Among Prince Mohammed’s strongest allies is US President Donald Trump, who now faces increased pressure to approve measures against Saudi Arabia. The US has sanctioned 17 Saudi citizens in connection with the Khashoggi murder. France and Canada have also sanctioned Saudi Arabian nationals.
The US Central Intelligence Agency has reportedly concluded that Prince Mohammed very likely ordered Khashoggi’s murder. A bipartisan resolution approved by the US Senate last month also holds the crown prince responsible for the killing.
However, in November the Saudi attorney general ruled out any involvement by the young crown prince, whose reformist credentials abroad have been seriously tarnished by the murder.

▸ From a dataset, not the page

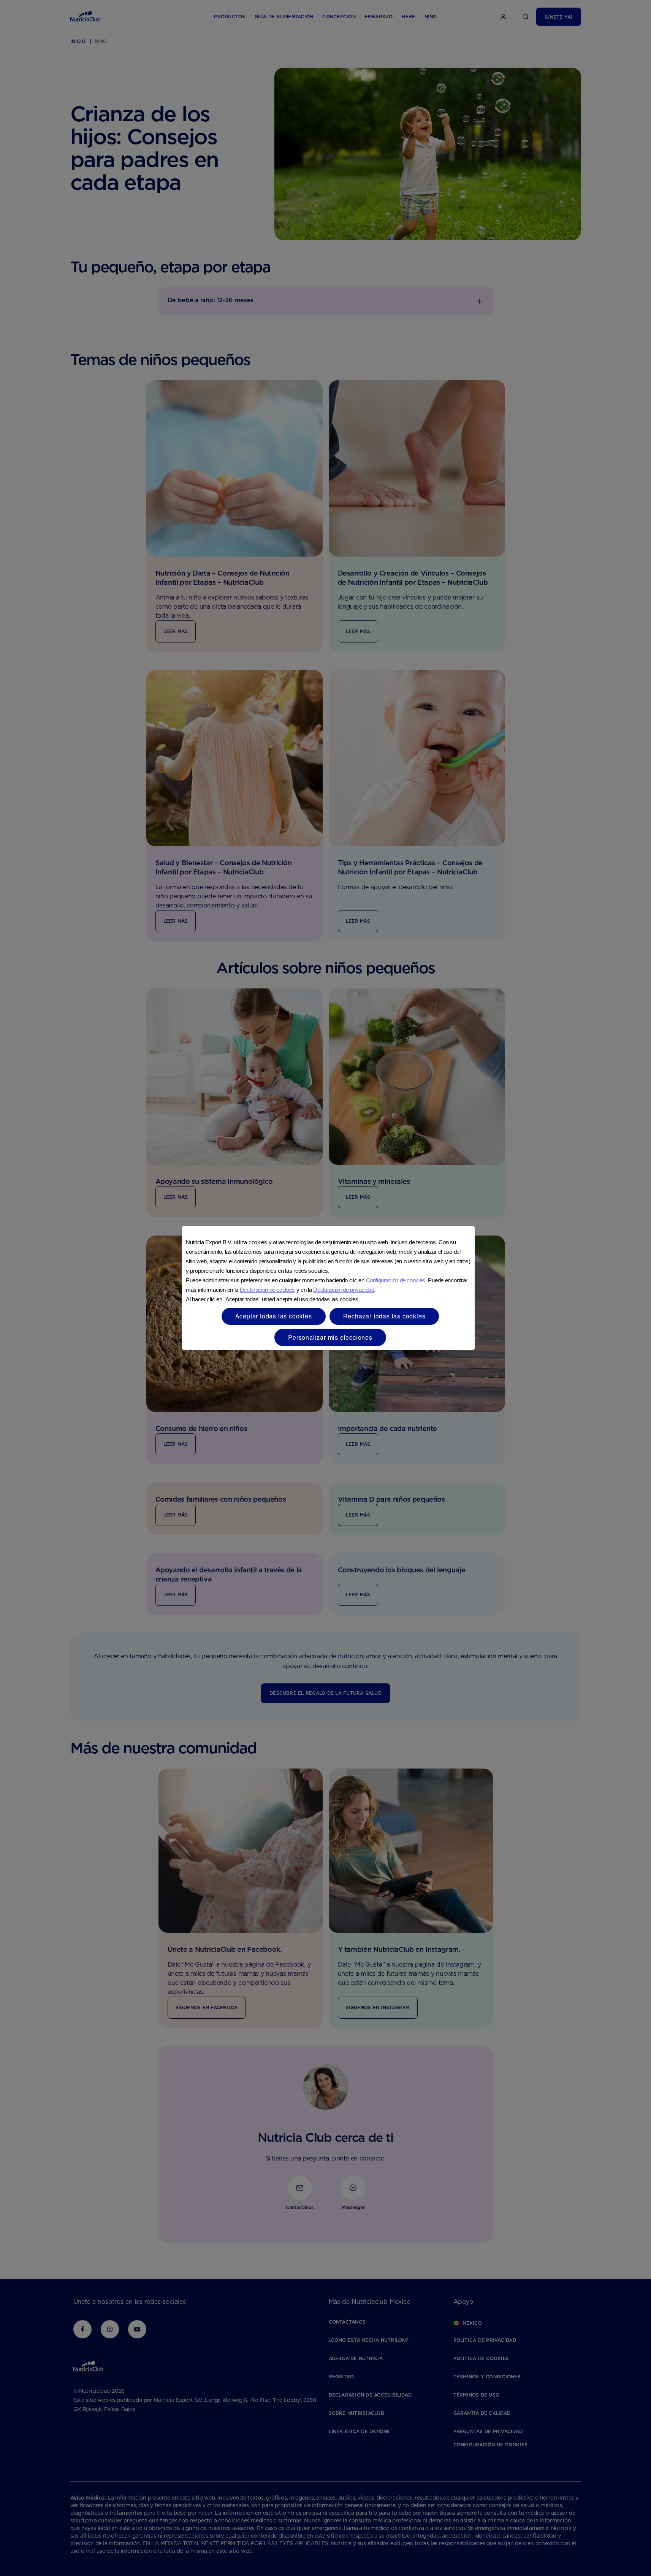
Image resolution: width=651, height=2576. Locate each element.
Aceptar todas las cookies (273, 1316)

Ankara has sought the extradition of the suspects in Saudi custody to stand trial in Turkey but its requests have been repeatedly rebuffed by Riyadh. The Khashoggi affair has also given Turkey allied with Saudi rivals Qatar and Iran unusual leverage in regional power plays.
Rights groups and the United Nations have called for an independent investigation into Khashoggi’s death, with UN Secretary General Antonio Guterres last month calling for a “credible” probe.
“Given the possible involvement of Saudi authorities in Khashoggi’s murder and the lack of independence of Saudi Arabia’s criminal justice system, the impartiality of any investigation and trial would be in question,” Samah Hadid, a Middle East director at Amnesty International, told AFP on Thursday.